The virus is transmitted primarily through the bite of an infected Aedes aegypti mosquito, and though no locally transmitted Zika cases have been reported in the continental United States, cases have been reported in returning travelers.

Brazil first reported cases of the virus in May of last year, and since then it has spread to over 20 countries and territories.

“With the recent outbreaks, the number of Zika cases among travelers visiting or returning to the United States will likely increase,” the PAHO stated this week.

“These imported cases could result in local spread of the virus in some areas of the United States.”

Because the Aedes aegypti mosquito is present in all countries in the Americas — except for Canada and Chile — the virus is likely to spread, officials say.

Santa Barbara County's Health Officer Dr.
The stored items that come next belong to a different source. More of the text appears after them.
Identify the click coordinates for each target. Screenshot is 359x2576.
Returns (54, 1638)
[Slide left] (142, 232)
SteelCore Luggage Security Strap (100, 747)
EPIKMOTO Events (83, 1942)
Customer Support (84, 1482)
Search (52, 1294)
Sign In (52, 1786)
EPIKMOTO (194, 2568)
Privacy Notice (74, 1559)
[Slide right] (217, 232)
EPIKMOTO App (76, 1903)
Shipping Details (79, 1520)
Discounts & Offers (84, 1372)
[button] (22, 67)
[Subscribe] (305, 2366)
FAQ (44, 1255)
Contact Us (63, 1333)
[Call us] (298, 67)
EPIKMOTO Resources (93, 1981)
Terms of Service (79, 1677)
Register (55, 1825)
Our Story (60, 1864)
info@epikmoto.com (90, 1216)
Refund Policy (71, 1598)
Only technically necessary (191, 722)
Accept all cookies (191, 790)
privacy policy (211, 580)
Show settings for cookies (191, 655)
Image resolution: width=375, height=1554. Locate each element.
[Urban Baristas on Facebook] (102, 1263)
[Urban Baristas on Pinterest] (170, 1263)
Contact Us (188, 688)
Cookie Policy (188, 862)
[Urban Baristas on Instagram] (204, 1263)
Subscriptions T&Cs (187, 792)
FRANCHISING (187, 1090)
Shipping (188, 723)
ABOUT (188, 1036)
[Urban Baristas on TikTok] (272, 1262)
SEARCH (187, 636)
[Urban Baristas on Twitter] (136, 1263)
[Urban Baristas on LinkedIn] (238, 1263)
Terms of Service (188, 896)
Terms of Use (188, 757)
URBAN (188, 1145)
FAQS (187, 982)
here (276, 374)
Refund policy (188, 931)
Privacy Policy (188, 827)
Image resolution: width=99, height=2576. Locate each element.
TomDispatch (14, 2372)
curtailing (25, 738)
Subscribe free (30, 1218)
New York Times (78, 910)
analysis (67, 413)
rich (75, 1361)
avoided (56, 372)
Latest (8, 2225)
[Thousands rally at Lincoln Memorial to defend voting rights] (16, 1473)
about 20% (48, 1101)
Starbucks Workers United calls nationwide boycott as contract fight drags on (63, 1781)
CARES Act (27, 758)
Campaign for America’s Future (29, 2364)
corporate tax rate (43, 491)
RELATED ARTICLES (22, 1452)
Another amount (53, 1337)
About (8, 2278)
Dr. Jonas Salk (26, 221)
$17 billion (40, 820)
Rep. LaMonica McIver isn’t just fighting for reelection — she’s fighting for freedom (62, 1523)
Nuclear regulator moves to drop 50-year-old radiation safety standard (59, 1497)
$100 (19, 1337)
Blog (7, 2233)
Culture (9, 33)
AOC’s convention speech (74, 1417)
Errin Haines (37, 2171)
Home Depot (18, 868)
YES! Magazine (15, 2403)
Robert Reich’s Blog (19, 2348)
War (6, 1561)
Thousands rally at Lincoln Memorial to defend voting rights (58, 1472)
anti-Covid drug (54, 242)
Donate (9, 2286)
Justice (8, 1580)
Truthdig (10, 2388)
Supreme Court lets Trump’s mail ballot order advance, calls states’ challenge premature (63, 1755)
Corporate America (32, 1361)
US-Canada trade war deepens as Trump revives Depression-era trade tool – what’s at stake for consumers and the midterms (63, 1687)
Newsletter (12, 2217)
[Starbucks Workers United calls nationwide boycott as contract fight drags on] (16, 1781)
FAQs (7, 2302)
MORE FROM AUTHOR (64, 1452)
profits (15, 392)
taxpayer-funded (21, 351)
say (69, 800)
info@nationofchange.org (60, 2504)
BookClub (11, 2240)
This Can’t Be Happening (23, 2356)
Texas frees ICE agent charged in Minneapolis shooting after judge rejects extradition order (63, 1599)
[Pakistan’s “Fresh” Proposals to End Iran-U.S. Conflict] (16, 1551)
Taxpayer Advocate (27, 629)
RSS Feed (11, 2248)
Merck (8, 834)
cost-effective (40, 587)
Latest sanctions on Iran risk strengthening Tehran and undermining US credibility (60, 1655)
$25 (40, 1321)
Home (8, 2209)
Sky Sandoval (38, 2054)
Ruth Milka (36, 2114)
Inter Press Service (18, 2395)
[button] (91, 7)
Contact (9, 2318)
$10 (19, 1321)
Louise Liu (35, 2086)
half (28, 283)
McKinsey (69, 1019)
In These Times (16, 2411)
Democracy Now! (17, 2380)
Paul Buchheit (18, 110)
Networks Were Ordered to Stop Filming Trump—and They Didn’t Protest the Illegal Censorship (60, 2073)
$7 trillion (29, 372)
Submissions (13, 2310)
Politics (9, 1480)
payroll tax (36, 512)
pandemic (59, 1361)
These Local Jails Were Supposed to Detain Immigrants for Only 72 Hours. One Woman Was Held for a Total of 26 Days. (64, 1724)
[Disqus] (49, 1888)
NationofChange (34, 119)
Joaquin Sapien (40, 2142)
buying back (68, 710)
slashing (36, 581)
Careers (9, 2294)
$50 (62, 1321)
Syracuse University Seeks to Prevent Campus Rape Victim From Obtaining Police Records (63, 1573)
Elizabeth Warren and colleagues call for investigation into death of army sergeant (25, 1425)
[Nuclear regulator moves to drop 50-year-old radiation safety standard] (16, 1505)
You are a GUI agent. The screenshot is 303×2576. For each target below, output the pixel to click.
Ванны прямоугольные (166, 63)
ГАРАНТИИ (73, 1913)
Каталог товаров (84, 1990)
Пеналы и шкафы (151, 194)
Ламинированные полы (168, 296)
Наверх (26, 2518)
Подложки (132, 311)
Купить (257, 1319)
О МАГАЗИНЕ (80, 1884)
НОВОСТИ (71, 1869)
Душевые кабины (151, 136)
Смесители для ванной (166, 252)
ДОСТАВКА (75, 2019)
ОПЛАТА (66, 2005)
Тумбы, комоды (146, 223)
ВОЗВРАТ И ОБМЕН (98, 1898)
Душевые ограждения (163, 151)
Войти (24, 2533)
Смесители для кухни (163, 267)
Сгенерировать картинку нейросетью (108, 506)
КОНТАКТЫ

Charity Dean was part of a conference call on Tuesday with other public health experts and CDC officials.

Dean also confirmed that one patient specimen from Santa Barbara County was sent to the CDC about a week ago.

The testing is being done on a specimen from a patient that had recently traveled to one of the affected countries and returned to Santa Barbara County.

Dean said she couldn't share any more details on the case, other than to say that testing could either be done on a patient's blood or amniotic fluid. The results should come back in a week or two.

Dean said she anticipates more testing will be done on patients in the future because of the amount of travel taking place.

Much of Tuesday’s update from the CDC involved discussion about whether Zika can be transmitted sexually, like Ebola.

It’s unknown at this point, but officials are actively researching it, Dean said.

“It has not been ruled out,” she said.

Whether Zika could show up in Santa Barbara County comes down to whether the Aedes mosquito is found.

The insect has been recorded in other California counties, Dean said, but hasn’t been seen yet in Santa Barbara County.

Public health officials met with the county's vector control experts last November to talk about the Aedes mosquito, which can also be a carrier for other diseases, like Dengue.

“Theoretically, it could be spread in California,” she said.

That would happen if someone who had traveled internationally came to California and had the virus in their bloodstream and then were bitten by an Aedes mosquito.

That could result in local transmission, Dean said.

The CDC said that pregnant women should consider postponing travel to any area where Zika virus transmission is ongoing.

If travel cannot be avoided, the CDC urged women to talk to their doctor first and follow steps to prevent mosquito bites during their trip.

Click here to view the CDC’s full list of travel notifications, and “women in California who are pregnant should delay travel to any of those countries,” she said.

Up to 80 percent of people that could have the virus in their body may not have symptoms, which can include include fever, rash, joint pain, red eyes, muscle pain and headache.

Dean said that the group public health officials are most concerned with are pregnant women, and that any pregnant woman who has traveled to a Zika-impacted area should inform their obstetricians.

The Santa Barbara County Public Health Department has also issued a provider alert, reminding doctors to screen their pregnant patients for travel.